(THE TASK): Retype the records starting with the line that contains "Viewport: 2118px width, 1436px" and going on through the end of the records.

(PROVIDED DATA):
+-------+
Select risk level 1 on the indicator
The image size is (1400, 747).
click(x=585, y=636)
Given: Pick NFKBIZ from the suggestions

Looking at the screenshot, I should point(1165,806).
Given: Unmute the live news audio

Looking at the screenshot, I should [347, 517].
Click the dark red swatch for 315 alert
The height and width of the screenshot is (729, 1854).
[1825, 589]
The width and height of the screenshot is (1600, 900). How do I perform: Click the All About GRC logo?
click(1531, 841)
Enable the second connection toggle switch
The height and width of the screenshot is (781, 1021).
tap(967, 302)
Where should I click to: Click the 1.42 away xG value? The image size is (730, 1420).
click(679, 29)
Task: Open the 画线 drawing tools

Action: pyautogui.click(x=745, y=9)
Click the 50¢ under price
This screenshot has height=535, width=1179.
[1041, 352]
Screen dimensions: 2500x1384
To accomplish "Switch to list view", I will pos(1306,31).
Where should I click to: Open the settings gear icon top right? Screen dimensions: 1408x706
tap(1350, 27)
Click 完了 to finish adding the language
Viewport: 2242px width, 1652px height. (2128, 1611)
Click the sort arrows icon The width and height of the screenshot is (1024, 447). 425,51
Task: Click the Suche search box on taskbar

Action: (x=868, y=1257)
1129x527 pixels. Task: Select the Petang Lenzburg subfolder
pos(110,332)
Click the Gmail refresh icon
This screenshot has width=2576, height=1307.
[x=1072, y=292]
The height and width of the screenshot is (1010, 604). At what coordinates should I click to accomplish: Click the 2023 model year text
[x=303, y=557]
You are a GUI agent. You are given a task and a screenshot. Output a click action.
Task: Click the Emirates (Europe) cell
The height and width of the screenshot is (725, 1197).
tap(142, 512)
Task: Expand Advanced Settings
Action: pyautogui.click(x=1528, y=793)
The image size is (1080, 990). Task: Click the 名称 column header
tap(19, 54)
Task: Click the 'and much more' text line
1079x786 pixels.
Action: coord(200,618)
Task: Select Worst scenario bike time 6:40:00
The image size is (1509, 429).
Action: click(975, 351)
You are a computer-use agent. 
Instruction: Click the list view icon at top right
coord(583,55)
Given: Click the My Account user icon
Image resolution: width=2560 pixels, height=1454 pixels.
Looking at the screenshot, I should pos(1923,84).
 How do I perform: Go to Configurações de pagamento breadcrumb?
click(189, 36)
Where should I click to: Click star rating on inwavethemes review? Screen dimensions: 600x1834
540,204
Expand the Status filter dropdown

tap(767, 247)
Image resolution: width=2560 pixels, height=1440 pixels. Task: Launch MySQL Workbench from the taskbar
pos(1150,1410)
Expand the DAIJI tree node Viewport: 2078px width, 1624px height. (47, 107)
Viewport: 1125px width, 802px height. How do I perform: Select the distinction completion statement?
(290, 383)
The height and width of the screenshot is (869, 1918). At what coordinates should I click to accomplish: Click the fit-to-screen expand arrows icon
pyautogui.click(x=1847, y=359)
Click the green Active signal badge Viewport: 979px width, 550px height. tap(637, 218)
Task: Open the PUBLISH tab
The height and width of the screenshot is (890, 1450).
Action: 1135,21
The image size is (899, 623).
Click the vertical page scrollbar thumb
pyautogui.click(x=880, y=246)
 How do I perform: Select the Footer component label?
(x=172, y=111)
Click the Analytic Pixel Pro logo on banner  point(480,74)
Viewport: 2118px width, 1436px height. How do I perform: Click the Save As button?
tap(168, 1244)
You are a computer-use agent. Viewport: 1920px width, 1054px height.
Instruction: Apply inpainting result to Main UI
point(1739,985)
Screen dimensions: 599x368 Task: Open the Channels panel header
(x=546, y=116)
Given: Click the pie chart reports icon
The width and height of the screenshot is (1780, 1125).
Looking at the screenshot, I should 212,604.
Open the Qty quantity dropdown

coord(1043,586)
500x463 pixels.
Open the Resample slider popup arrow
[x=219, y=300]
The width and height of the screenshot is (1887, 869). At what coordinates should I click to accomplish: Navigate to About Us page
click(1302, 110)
+-------+
(RESPONSE TO THE EXERCISE):
Viewport: 2118px width, 1436px height. How do I perform: Click the Save As button?
tap(168, 1244)
You are a computer-use agent. Viewport: 1920px width, 1054px height.
Instruction: Apply inpainting result to Main UI
point(1739,985)
Screen dimensions: 599x368 Task: Open the Channels panel header
(x=546, y=116)
Given: Click the pie chart reports icon
The width and height of the screenshot is (1780, 1125).
Looking at the screenshot, I should 212,604.
Open the Qty quantity dropdown

coord(1043,586)
500x463 pixels.
Open the Resample slider popup arrow
[x=219, y=300]
The width and height of the screenshot is (1887, 869). At what coordinates should I click to accomplish: Navigate to About Us page
click(1302, 110)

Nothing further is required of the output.